**Work to complete**
Starting at the line that contains "What can I watch", transcribe every remaining line of the entries exactly, including the last one.

═════ Data section ═════

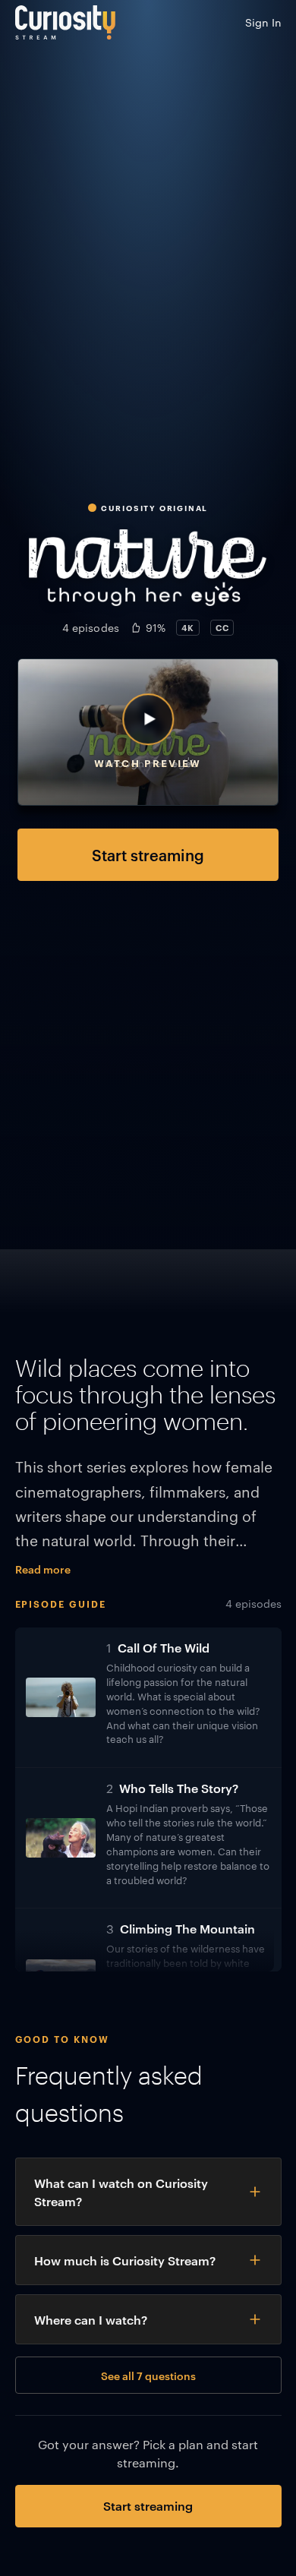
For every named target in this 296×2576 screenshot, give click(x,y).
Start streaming (148, 854)
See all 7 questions (148, 2375)
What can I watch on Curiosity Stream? (121, 2191)
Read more (43, 1568)
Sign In (263, 22)
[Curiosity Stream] (65, 22)
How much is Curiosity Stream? (125, 2260)
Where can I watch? (90, 2319)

═════

**Response to this task**
What can I watch on Curiosity Stream? (121, 2191)
Read more (43, 1568)
Sign In (263, 22)
[Curiosity Stream] (65, 22)
How much is Curiosity Stream? (125, 2260)
Where can I watch? (90, 2319)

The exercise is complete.